Excerpted data:
##############################

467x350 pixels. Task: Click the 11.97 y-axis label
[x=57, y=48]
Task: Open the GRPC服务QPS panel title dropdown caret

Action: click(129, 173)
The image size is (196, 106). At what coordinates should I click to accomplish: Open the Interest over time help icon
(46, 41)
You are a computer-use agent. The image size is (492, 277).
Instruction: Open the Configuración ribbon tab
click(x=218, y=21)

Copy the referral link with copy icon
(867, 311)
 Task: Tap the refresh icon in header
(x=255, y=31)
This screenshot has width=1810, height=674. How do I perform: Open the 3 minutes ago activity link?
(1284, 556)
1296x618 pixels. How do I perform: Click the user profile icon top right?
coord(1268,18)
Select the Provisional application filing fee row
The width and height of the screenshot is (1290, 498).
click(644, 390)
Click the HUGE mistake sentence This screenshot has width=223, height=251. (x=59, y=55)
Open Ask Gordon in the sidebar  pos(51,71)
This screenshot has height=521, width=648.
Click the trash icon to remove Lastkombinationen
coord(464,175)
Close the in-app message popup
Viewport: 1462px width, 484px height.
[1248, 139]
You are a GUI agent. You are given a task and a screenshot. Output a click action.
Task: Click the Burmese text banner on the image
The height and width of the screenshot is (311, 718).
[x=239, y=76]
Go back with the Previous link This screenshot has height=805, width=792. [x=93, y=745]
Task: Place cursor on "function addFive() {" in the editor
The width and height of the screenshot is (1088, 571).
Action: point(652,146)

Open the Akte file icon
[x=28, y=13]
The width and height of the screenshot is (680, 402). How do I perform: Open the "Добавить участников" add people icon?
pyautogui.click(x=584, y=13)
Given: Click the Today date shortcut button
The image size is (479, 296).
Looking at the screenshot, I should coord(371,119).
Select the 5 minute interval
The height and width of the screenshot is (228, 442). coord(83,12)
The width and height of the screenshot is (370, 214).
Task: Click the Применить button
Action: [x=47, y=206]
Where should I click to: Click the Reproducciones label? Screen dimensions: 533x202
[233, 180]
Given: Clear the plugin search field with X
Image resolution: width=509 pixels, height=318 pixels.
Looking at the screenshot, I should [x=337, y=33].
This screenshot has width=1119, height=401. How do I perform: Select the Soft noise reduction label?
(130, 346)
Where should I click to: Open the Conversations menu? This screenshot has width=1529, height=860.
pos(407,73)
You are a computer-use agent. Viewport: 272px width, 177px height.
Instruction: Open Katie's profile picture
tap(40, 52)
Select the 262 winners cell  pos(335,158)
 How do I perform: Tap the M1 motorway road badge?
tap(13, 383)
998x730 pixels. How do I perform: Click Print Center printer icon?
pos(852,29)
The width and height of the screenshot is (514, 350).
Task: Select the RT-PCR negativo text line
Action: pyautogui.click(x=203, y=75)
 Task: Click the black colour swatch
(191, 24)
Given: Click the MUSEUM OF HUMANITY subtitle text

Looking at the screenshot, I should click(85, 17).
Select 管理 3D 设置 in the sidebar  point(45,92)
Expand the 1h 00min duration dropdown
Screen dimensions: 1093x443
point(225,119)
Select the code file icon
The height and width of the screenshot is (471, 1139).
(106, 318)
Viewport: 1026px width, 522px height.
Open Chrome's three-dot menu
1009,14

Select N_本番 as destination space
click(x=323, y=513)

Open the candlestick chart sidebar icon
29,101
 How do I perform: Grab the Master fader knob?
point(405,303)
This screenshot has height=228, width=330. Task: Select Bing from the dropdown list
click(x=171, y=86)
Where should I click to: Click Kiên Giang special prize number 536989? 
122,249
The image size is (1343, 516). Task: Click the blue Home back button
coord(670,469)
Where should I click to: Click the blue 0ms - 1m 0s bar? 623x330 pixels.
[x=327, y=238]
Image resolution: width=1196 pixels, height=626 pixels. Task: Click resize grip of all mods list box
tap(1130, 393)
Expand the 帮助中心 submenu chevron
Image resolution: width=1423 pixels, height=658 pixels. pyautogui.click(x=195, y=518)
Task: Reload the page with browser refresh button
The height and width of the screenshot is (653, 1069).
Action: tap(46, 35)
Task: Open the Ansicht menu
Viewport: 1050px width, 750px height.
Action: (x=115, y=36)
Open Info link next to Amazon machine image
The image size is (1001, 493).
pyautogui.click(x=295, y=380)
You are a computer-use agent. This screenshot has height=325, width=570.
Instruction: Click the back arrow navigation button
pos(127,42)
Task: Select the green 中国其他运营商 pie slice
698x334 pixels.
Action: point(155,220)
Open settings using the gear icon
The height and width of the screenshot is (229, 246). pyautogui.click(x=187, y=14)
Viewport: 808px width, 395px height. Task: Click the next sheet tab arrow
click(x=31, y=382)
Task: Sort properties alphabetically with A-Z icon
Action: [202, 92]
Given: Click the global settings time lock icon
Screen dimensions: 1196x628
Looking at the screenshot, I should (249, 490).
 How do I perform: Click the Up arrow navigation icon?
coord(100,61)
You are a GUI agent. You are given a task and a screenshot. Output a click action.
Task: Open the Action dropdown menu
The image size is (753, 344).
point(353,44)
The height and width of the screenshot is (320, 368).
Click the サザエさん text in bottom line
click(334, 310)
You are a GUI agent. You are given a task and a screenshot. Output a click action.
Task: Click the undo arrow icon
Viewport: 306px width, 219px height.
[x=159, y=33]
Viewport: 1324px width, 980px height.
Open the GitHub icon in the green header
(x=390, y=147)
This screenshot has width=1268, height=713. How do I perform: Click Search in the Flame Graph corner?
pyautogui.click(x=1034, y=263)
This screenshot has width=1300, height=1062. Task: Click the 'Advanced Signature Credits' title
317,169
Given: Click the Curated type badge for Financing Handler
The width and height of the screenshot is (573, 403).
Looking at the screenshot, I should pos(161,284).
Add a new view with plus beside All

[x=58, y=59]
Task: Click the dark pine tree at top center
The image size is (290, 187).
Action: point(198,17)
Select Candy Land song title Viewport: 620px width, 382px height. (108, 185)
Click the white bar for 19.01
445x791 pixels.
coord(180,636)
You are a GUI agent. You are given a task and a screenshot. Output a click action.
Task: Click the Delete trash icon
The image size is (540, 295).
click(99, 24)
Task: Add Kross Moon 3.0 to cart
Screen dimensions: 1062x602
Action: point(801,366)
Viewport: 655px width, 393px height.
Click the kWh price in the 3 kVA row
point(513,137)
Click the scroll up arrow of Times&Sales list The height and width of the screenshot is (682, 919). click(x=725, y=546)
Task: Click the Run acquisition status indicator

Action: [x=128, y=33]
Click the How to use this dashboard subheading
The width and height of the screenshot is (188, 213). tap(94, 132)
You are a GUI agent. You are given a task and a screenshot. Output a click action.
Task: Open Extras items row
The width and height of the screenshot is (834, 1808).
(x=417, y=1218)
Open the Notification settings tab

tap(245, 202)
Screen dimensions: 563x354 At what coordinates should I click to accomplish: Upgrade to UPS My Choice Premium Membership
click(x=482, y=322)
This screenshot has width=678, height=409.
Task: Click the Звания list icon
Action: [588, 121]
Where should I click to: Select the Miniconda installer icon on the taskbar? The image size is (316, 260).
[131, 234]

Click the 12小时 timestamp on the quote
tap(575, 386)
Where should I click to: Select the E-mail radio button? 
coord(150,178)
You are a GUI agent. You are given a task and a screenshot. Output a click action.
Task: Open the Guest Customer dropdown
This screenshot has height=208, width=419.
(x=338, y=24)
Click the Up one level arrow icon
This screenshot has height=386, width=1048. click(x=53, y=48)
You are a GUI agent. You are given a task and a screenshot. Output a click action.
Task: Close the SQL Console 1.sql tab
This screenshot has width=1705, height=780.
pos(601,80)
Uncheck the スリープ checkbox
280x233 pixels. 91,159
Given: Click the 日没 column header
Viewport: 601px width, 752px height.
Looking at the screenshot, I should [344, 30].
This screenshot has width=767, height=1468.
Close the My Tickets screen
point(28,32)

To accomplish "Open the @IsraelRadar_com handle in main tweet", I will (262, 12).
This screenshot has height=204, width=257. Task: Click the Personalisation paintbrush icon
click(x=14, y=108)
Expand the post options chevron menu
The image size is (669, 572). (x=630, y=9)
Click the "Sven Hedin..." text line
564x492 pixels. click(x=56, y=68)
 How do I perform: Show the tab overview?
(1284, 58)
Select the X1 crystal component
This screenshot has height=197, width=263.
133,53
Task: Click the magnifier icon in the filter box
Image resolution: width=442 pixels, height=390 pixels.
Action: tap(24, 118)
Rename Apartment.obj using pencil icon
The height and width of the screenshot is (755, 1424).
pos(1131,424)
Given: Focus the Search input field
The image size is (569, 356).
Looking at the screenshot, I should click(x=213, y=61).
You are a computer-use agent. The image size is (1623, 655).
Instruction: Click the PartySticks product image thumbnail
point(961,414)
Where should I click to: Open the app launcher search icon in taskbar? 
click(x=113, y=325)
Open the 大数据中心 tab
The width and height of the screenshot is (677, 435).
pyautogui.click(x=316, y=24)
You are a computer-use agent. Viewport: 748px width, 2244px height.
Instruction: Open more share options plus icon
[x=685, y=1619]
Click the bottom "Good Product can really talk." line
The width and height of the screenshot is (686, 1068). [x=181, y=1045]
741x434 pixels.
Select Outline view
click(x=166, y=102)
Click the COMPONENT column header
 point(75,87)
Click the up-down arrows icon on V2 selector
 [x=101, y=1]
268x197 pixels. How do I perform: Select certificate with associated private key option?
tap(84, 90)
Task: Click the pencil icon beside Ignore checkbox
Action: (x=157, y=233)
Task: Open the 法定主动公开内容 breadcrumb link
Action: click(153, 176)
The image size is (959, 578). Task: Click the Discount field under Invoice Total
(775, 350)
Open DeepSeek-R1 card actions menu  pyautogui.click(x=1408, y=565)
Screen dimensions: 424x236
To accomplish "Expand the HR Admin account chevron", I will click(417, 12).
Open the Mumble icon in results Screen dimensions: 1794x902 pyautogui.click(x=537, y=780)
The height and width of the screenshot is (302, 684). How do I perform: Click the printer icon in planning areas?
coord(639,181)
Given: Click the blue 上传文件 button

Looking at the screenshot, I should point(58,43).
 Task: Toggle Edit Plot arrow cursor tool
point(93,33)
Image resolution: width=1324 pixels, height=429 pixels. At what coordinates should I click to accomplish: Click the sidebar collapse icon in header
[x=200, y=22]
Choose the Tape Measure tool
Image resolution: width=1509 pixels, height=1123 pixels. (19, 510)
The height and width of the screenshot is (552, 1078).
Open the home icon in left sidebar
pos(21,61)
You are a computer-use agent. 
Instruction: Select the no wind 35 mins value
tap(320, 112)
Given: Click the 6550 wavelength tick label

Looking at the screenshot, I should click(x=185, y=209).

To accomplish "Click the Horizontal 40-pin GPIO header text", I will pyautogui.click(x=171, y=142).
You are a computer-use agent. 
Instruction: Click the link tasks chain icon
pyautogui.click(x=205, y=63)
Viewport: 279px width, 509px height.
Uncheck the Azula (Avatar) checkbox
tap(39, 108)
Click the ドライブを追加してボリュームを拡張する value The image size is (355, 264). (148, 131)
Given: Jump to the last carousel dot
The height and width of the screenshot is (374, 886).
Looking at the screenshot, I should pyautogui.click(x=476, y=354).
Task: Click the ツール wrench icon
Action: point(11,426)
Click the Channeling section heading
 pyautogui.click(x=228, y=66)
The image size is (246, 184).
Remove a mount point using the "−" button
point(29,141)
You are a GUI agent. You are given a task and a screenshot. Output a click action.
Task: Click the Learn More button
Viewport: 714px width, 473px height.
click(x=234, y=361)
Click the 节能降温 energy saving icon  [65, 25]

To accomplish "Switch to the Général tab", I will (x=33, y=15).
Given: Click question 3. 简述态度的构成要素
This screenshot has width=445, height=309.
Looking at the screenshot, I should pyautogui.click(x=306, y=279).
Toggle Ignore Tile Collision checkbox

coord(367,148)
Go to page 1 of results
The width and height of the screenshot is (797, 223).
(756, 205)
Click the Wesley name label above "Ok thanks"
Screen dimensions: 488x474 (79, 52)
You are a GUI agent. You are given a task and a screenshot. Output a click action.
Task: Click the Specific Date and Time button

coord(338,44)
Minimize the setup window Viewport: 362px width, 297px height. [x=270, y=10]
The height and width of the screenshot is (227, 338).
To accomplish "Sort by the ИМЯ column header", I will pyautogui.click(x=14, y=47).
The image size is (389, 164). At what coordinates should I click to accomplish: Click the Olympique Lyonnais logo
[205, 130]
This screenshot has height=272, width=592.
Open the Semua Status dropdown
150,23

##############################

What is required:
One number only, please: the count of lines in the material holding the word "computer".

Result of the exercise:
7